B&N - the second bank to be rescued by the central bank in less than a month after Otkritie - does not have publicly traded subordinated debt in issue, unlike Otkritie where some of the junior debt will be written off during the bail out.
The write-off announcement had no immediate impact on the market as B&N, which was Russia’s 12th biggest lender by assets before the central bank said it would bail it out, has no subordinated bonds in circulation.
The write-off, however, is yet another reminder that Russian banks, private ones in particular, are under close scrutiny as in less than a month the central bank has taken over two such lenders, Otkritie, once Russia’s largest private bank, and B&N.

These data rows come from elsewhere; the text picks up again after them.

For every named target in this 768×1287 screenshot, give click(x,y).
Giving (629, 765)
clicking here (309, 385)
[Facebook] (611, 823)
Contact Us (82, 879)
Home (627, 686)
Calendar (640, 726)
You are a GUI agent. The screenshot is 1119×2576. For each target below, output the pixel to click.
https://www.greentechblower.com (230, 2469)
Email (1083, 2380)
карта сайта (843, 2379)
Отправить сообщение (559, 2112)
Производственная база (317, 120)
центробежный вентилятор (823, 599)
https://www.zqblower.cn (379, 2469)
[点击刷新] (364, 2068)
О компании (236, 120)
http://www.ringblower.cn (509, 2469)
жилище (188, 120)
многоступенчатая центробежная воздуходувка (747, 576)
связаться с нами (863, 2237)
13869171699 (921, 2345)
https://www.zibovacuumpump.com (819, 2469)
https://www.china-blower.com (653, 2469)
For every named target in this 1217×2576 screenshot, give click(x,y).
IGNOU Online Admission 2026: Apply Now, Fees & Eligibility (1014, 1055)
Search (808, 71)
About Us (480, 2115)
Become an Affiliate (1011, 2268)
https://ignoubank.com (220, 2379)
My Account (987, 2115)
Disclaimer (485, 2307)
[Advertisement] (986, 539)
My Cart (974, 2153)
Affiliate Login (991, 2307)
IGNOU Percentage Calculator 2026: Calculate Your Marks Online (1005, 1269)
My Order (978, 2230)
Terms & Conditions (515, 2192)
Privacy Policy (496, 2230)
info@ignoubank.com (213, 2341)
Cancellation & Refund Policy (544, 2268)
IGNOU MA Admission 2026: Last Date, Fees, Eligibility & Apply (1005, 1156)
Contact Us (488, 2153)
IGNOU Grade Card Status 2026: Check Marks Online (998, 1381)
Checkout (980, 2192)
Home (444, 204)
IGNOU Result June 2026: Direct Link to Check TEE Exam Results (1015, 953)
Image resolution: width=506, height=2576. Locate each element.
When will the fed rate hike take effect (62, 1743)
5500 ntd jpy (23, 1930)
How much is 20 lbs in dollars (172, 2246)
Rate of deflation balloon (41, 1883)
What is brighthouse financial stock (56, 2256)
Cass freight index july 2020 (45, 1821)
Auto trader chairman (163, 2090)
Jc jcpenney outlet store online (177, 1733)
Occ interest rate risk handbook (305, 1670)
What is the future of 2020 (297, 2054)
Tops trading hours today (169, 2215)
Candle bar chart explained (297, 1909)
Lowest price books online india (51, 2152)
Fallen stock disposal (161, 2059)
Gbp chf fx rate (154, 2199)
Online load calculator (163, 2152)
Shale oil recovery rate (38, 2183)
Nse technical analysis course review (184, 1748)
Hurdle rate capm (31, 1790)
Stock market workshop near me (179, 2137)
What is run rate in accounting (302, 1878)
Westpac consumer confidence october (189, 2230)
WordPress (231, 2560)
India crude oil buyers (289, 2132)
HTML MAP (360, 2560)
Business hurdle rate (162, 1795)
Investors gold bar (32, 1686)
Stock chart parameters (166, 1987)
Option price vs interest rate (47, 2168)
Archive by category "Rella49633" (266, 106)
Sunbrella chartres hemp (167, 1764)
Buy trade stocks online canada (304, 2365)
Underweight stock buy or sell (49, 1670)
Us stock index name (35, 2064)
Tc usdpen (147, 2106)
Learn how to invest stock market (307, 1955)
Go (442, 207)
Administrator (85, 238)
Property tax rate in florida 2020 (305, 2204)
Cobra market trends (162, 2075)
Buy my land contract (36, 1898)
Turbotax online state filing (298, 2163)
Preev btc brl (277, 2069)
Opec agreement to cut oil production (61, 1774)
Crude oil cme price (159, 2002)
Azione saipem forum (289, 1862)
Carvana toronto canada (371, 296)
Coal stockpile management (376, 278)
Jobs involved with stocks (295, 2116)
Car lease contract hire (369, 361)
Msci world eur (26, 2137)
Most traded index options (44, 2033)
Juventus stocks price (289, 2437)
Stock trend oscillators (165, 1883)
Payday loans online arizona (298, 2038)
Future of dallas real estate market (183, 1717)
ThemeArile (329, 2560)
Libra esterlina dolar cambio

“Right now there is a bit of fear within the sector for private banks,” said Nish Popat, senior portfolio manager at investment management firm Neuberger Berman.
“If there is a squeeze on liquidity you could see a shift where stronger banks get stronger. Private banks may pay you a higher coupon but in the present circumstances people may feel safer with the big state-owned ones,” Popat said.
“But we need to put this into context. Otkritie and B&N Bank are 4-5 percent of the Russian banking sector,” he said.
In early September the price of subordinated bonds issued by Otkritie hit all-time lows after a central bank deputy governor told Reuters some holders of this debt stood to lose their money in a bailout of the private lender.
Subordinated debt is unsecured and stands last in the queue to be repaid in the event of a liquidation. Some other private Russian banks recently decided to buy out some of their subordinated debt from the market.
Central Bank Governor Elvira Nabiullina said last week Russia’s banks carried bad loans of 5.3 trillion roubles ($92 billion), which accounted for less than 10 percent of outstanding loans.
She said around 70 percent of bad loans were covered by provisions and posed no concerns for the banking system in general.
In the case of B&N the write-off procedure was initiated by a drop in B&N Bank’s base capital adequacy ratio, the lender said in a statement on Wednesday.
This ratio stood below 5.125 percent of assets for more than six days, which triggered the writing off of subordinated debt that the bank had and which was provided by the bank’s own shareholders, B&N said.
According to the central bank, B&N suffered the decline in the capital ratio between Sept. 19 and Sept. 24.